In this presentation, we will discuss interactions of extended conformations of homodimeric peptides made of small (glycine or alanine) and large hydrophobic (valine or leucine) sidechains using all-atom computer simulations to decipher driving forces behind beta-sheet formation. Dimers adopt beta-sheet conformations at short inter-peptide distances (x ∼ 0.5 nm) while at intermediate distances (∼ 0.8 nm), dimers made of valine or leucine assume “cross-beta like” conformations with sidechains interpenetrating each other. These two states are identified as minima in the Potential of Mean Force (PMF). While the number of inter-peptide hydrogen bonds increases with decreasing inter-peptide distance, the total hydrogen bond number in the system does not change significantly, suggesting that formation of beta-sheet structures from extended conformations is not driven by hydrogen bonds.
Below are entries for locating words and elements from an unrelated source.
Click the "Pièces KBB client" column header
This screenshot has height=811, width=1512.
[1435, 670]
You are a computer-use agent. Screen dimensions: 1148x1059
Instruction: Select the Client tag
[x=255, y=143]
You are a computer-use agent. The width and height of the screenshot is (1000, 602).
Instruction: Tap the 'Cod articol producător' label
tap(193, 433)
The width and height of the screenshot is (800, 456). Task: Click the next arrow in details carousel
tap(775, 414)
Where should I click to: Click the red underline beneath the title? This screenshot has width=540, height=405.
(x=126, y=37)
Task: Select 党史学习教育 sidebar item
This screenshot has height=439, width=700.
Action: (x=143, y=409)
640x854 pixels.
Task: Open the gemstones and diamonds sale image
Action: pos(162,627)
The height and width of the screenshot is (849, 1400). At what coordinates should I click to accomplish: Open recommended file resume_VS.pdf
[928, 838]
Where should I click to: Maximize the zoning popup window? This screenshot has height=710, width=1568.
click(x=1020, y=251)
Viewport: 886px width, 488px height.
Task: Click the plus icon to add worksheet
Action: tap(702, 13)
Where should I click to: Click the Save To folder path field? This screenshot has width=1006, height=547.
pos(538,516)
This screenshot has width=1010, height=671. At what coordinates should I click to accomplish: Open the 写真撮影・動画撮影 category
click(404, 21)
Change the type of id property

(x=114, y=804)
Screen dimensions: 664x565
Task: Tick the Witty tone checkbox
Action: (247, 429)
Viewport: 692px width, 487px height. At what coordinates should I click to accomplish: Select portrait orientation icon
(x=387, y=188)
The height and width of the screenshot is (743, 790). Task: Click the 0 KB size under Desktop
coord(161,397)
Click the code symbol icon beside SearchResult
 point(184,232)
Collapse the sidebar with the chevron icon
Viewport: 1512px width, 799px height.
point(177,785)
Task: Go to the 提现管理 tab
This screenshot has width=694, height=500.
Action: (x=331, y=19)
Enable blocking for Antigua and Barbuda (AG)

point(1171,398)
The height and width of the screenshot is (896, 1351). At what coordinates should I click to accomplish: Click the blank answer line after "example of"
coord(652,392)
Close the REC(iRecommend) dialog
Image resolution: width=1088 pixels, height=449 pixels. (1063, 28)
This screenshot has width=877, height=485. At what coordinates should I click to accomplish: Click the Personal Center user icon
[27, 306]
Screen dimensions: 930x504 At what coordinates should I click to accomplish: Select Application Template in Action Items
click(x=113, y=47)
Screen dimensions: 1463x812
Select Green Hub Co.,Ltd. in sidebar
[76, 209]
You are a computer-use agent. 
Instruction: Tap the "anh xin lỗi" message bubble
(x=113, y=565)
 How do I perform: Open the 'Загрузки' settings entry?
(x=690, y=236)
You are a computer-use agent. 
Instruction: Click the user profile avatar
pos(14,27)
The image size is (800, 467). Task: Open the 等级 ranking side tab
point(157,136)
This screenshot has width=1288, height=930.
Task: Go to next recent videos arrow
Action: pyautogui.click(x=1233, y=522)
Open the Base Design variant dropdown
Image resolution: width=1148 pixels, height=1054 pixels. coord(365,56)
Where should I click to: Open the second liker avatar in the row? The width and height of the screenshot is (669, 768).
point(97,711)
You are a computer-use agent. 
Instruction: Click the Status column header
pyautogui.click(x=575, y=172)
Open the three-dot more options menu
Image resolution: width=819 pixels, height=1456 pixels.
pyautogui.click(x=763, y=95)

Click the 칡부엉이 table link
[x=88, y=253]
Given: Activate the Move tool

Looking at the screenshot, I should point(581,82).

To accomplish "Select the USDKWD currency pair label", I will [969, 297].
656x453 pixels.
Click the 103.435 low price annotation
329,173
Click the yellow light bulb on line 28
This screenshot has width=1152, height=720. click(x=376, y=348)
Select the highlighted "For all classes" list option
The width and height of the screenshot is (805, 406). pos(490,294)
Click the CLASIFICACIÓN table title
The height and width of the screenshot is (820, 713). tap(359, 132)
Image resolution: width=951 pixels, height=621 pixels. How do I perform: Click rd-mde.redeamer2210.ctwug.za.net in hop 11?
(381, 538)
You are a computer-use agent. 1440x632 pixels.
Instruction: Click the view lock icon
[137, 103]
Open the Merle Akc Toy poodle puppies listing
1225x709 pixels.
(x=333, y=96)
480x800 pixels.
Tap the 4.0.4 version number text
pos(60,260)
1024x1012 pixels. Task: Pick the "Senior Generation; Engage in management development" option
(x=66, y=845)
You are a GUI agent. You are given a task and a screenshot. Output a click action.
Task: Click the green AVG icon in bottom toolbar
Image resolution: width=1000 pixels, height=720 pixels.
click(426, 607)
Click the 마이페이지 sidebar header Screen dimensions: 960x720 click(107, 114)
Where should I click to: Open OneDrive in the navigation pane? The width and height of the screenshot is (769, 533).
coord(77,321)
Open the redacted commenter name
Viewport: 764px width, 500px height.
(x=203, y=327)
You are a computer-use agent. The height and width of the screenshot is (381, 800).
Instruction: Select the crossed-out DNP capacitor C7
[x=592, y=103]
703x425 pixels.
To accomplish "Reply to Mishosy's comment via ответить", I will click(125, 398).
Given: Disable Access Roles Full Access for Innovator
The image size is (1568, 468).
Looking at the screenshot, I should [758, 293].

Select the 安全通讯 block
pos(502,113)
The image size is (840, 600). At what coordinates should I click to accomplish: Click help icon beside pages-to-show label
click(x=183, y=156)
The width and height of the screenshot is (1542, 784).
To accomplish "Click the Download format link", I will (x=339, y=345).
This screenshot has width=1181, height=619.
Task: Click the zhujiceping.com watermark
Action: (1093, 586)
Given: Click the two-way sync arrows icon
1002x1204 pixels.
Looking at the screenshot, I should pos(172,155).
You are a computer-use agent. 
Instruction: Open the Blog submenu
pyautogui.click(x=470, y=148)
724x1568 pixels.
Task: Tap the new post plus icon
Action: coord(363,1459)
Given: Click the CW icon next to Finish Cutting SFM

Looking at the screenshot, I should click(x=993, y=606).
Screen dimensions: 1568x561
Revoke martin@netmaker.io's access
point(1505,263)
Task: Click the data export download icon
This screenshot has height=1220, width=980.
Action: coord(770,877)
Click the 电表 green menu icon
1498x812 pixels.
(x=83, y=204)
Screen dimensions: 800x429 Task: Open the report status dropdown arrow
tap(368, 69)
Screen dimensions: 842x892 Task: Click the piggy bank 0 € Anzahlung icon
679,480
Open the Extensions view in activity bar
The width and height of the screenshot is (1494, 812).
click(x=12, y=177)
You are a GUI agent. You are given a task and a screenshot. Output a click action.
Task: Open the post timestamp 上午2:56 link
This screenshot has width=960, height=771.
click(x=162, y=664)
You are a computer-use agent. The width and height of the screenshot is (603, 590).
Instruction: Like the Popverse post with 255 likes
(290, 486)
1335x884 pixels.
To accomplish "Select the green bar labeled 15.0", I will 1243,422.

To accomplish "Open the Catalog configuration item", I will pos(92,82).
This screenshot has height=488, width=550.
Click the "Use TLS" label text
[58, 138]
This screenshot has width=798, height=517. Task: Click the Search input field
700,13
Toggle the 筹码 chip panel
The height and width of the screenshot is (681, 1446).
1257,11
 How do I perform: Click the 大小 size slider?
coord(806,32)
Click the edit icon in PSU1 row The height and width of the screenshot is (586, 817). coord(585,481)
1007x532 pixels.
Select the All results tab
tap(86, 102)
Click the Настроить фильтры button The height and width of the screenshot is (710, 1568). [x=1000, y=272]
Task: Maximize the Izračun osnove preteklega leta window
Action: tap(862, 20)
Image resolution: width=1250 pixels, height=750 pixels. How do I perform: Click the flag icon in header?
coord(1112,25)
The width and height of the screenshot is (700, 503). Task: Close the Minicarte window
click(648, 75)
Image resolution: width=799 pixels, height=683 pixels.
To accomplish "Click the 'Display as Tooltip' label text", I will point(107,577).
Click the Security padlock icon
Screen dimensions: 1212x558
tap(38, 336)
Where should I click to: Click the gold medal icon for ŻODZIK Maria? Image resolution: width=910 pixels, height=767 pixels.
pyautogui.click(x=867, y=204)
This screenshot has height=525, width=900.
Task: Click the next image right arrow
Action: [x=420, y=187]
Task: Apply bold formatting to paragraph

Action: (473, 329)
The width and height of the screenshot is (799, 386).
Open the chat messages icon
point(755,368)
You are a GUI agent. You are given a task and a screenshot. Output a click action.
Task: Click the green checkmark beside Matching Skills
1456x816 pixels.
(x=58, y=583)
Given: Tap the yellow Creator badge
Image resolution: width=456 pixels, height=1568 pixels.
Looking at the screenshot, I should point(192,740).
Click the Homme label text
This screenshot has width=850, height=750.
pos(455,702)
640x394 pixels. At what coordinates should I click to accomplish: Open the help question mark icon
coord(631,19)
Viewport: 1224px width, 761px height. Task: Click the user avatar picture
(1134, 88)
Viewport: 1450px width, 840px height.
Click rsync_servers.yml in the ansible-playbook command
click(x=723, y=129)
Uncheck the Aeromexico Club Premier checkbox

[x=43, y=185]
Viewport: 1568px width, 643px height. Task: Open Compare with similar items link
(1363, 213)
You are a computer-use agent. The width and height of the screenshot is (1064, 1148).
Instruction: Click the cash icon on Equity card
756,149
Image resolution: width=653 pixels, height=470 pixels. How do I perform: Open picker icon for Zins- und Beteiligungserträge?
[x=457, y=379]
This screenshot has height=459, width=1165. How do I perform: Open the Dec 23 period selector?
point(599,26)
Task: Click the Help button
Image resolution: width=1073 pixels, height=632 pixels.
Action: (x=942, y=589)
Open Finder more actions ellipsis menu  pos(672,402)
This is confirmed by an increase in electrostatic energy at short inter-peptide distances. A remarkable correlation between the volume of the system and the total electrostatic energy is observed, supporting the view that excluded water regions in proteins have an enthalpic penalty. We will also discuss microscopic mechanisms accounting for beta-sheet formation based on computed enthalpy and entropy and we will show that they are different for peptides with small and large sidechains.